▶ **The problem**:
Put each line of the records, starting at the first line and ending at the line that contains "Action: [451, 215]", into a JSON list of strings, with one string per line and both of those lines included. Omit blank lines, and leave the pictures out of the answer.

(Pointing data for screenshots)
☆ ☆ ☆ ☆ ☆ ☆ ☆

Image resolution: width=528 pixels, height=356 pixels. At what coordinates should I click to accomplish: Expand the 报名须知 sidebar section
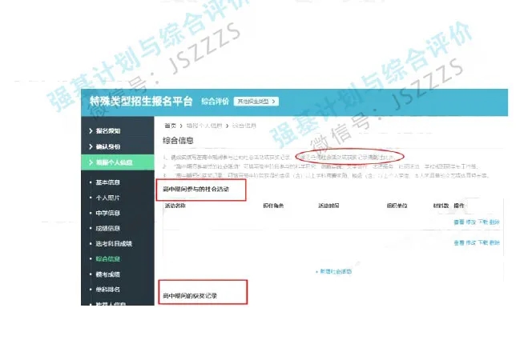click(x=111, y=130)
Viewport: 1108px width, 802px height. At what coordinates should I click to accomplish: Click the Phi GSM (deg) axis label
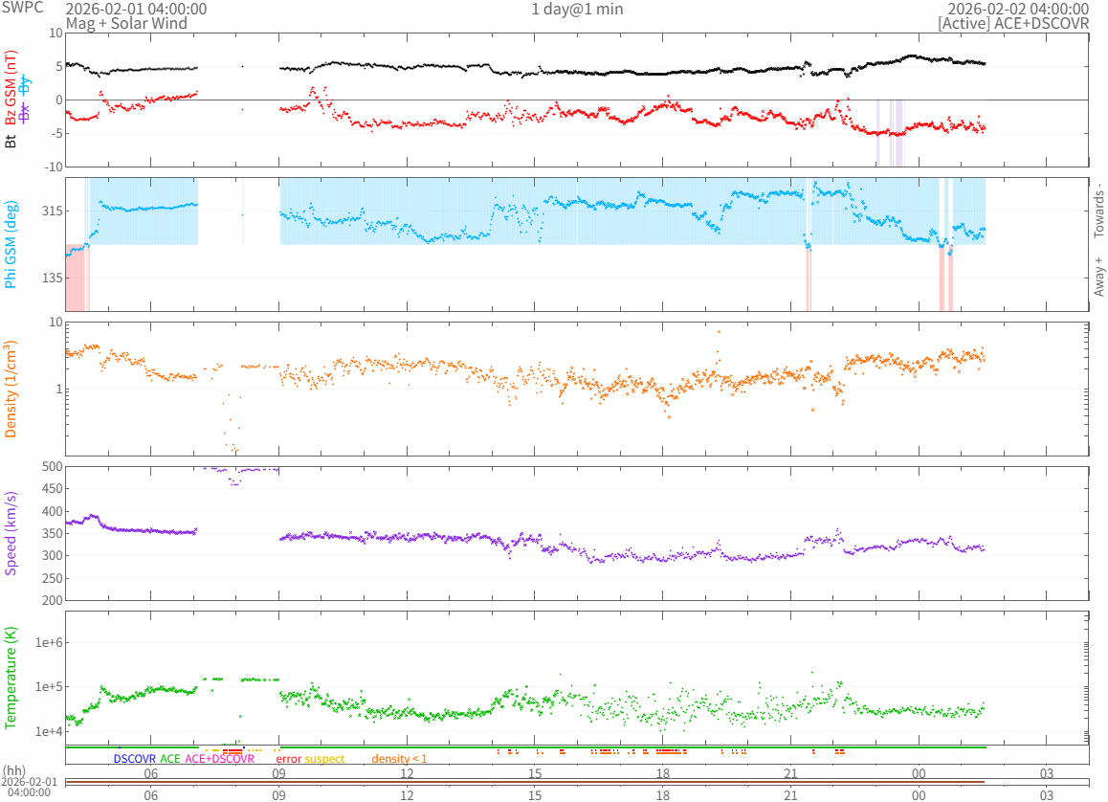(11, 245)
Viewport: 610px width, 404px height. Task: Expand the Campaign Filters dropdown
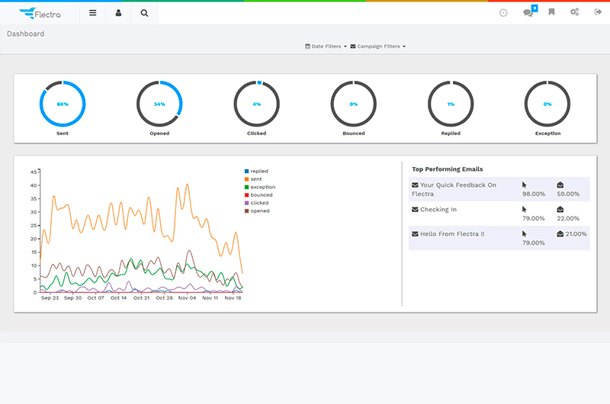pyautogui.click(x=378, y=46)
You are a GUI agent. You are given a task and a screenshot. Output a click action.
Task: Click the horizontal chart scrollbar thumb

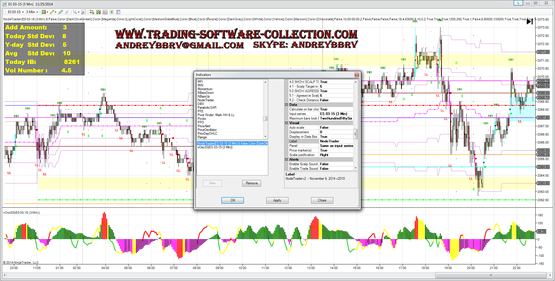(x=491, y=275)
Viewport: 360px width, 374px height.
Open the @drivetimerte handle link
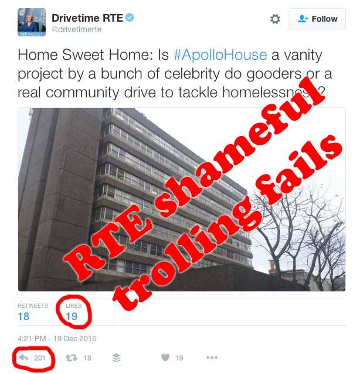pyautogui.click(x=77, y=29)
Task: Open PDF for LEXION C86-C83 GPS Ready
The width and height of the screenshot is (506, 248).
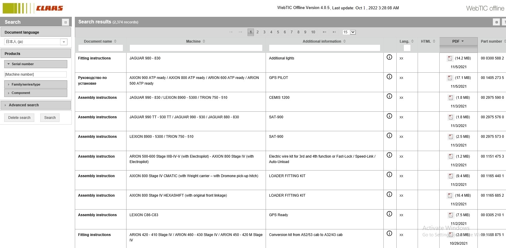Action: [451, 215]
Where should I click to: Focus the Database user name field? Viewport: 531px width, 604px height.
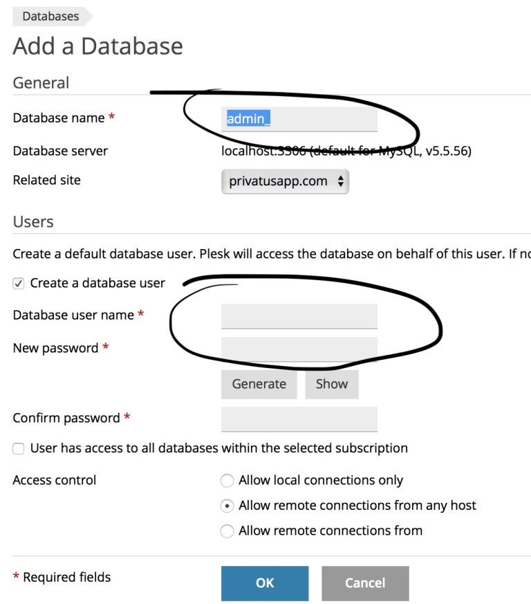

☆ ☆ ☆ ☆ ☆ ☆ ☆

▶ **Solution to this exercise**:
[
  "Image resolution: width=528 pixels, height=356 pixels. At what coordinates should I click to accomplish: Expand the 报名须知 sidebar section",
  "click(x=111, y=130)",
  "Viewport: 1108px width, 802px height. At what coordinates should I click to accomplish: Click the Phi GSM (deg) axis label",
  "(11, 245)",
  "Viewport: 610px width, 404px height. Task: Expand the Campaign Filters dropdown",
  "pyautogui.click(x=378, y=46)",
  "You are a GUI agent. You are given a task and a screenshot. Output a click action.",
  "Task: Click the horizontal chart scrollbar thumb",
  "(x=491, y=275)",
  "Viewport: 360px width, 374px height.",
  "Open the @drivetimerte handle link",
  "pyautogui.click(x=77, y=29)",
  "Task: Open PDF for LEXION C86-C83 GPS Ready",
  "The width and height of the screenshot is (506, 248).",
  "Action: [451, 215]"
]